_WORK INSTRUCTION_: Print, exactly and without pictures, the lines from the one where "The height and" appears down to the end of the entries.

[[ LISTED RECORDS open ]]

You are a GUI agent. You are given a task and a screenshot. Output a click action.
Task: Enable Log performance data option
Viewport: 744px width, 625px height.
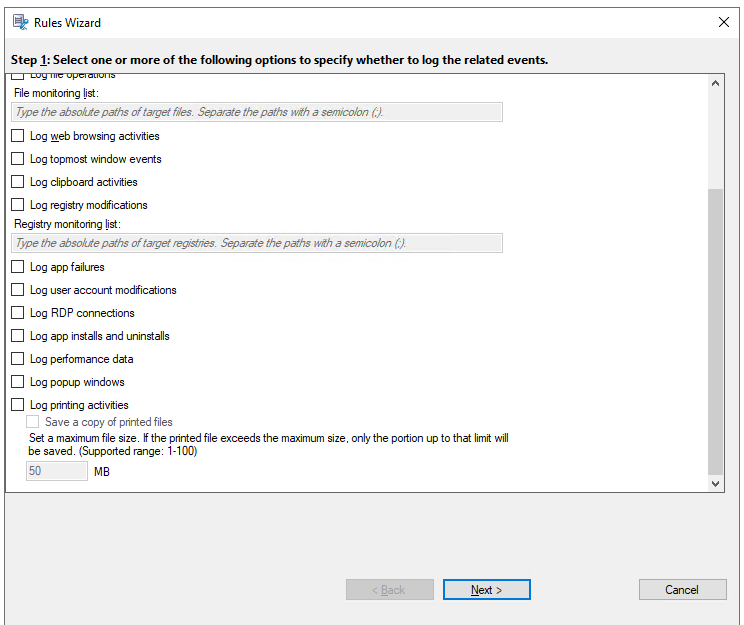(18, 359)
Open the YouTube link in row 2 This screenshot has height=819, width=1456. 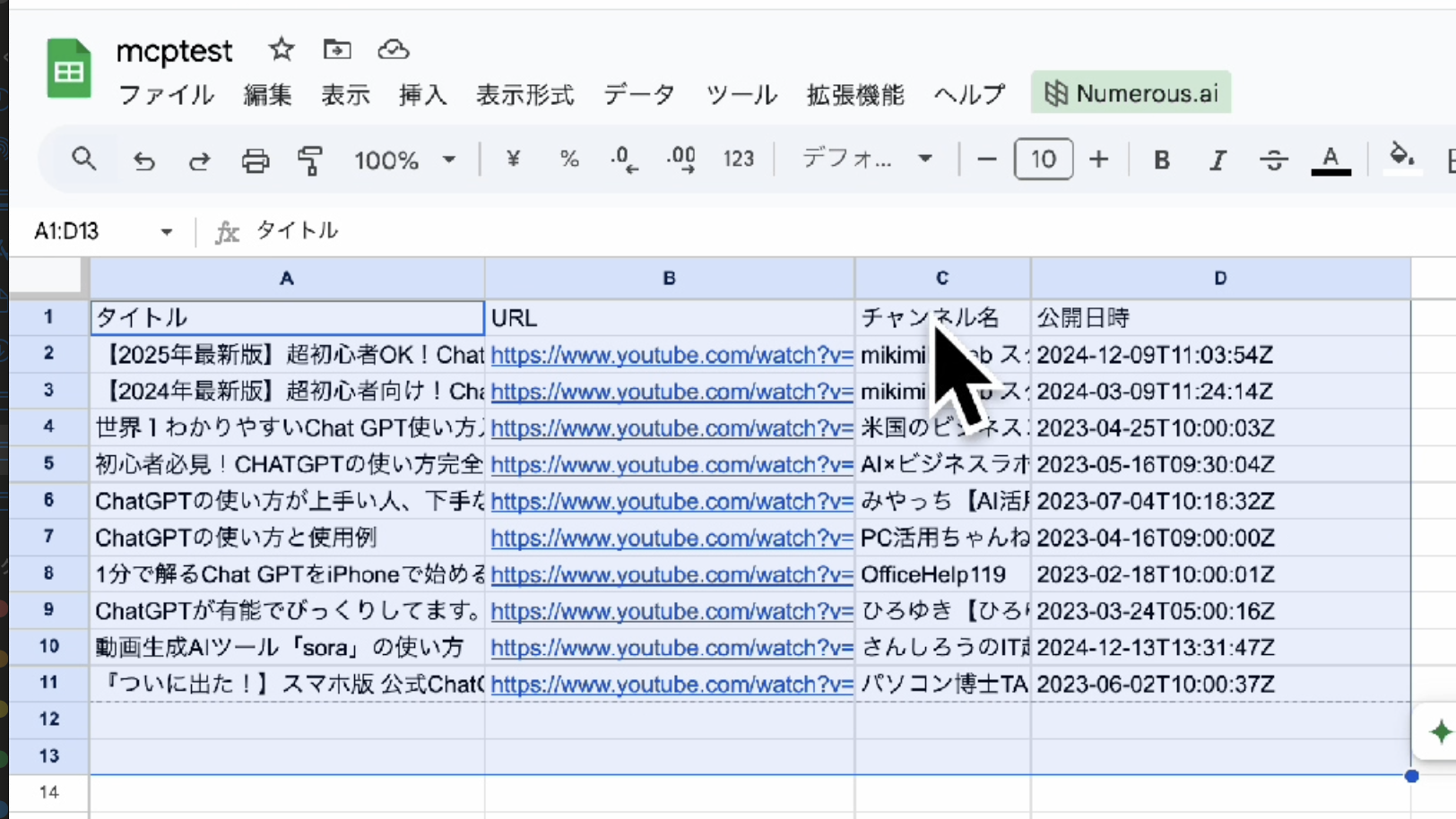pyautogui.click(x=671, y=355)
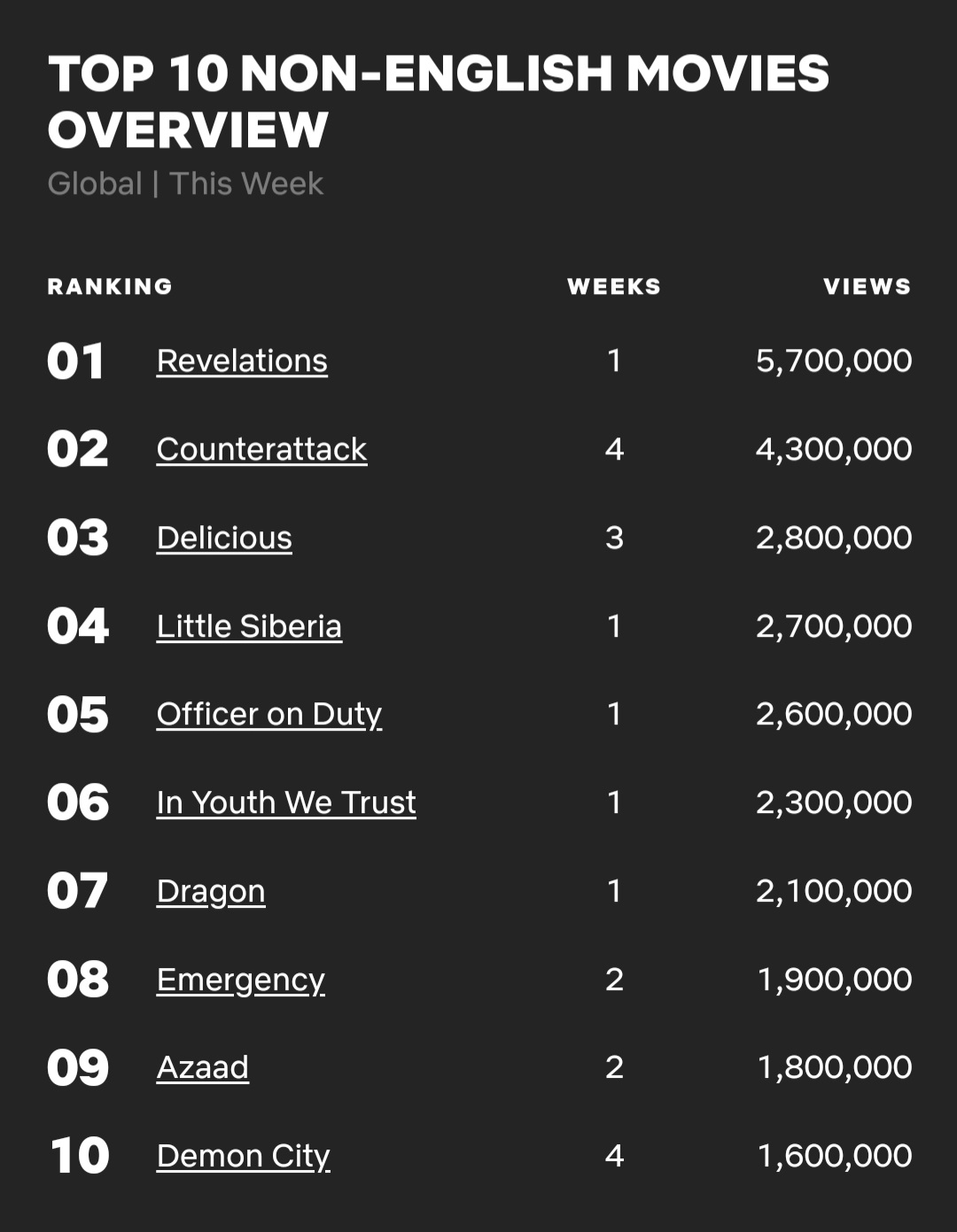Select the Azaad title link
957x1232 pixels.
[x=203, y=1067]
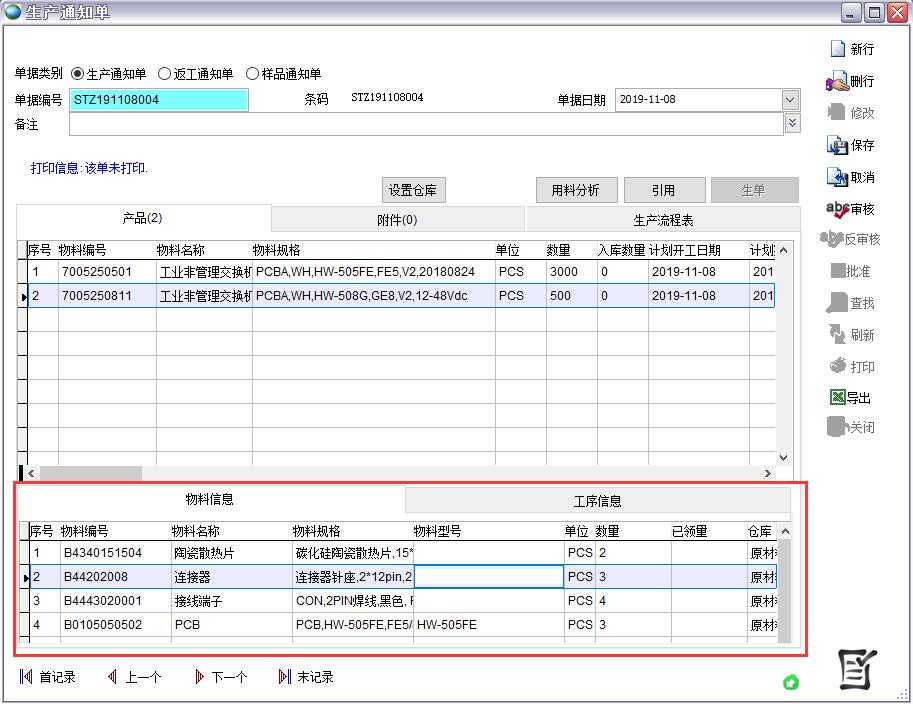The image size is (913, 704).
Task: Expand the 备注 remarks field arrow
Action: [792, 123]
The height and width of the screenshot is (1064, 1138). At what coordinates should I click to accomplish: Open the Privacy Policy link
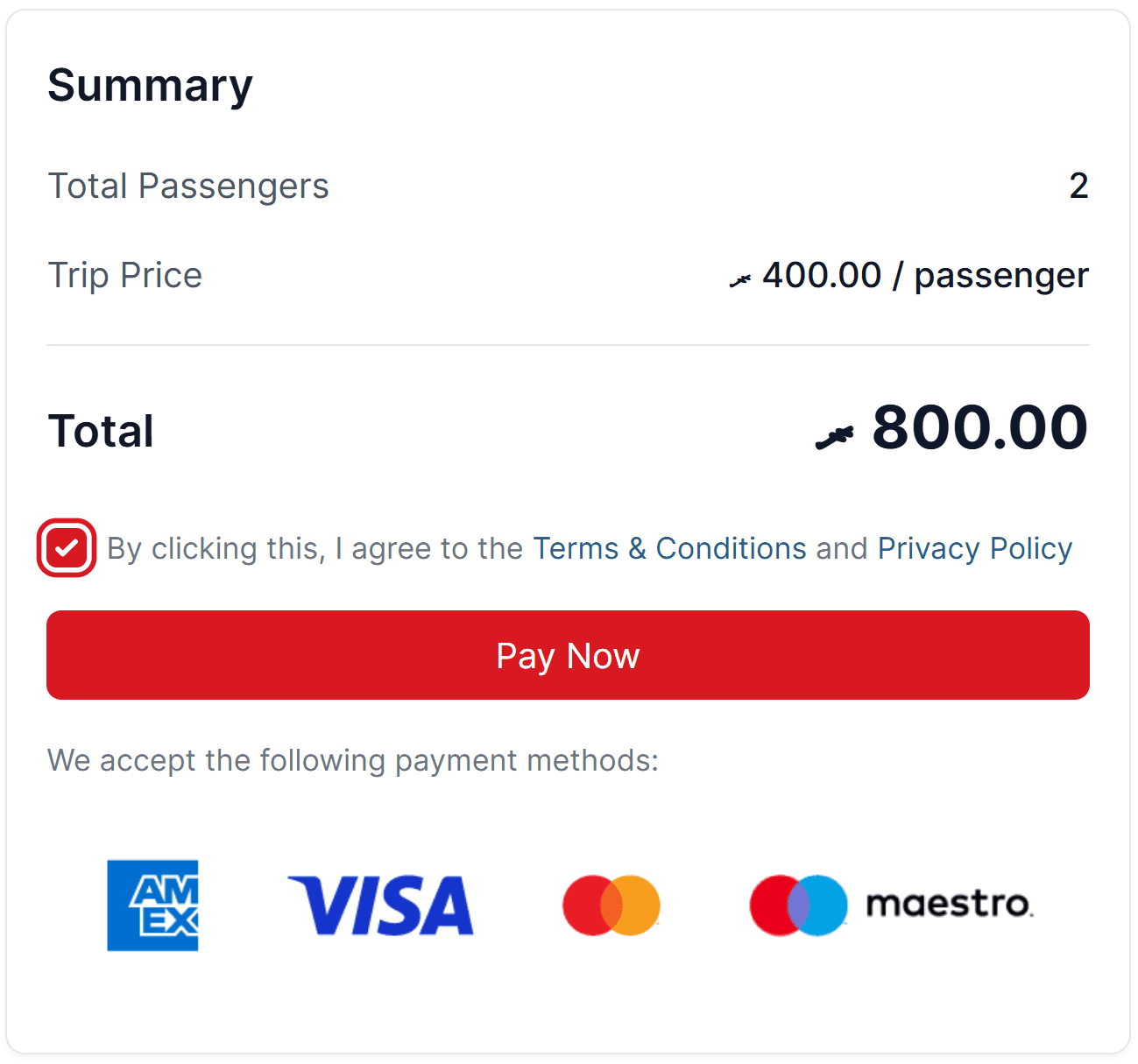point(974,547)
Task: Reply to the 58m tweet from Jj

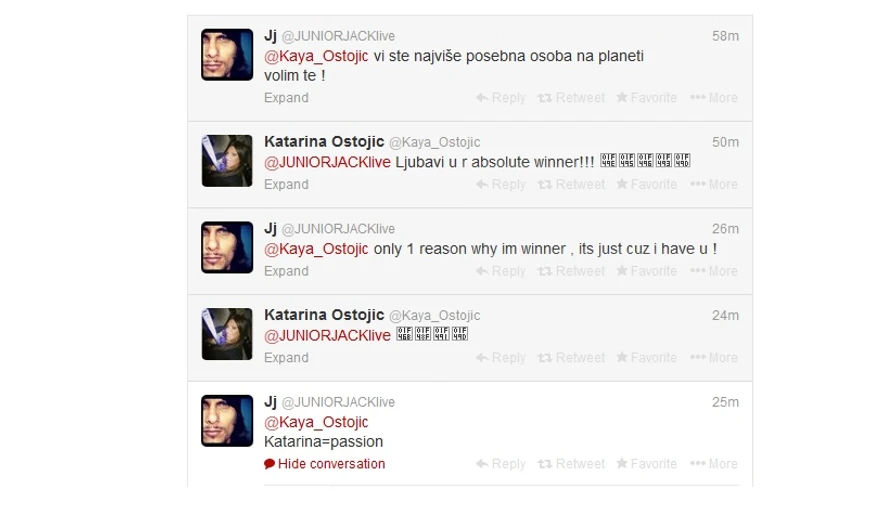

[[ LISTED RECORDS closed ]]

_SOLUTION BELOW_:
The height and width of the screenshot is (1064, 1138). At what coordinates should I click to accomplish: Open the Privacy Policy link
point(974,547)
Task: Reply to the 58m tweet from Jj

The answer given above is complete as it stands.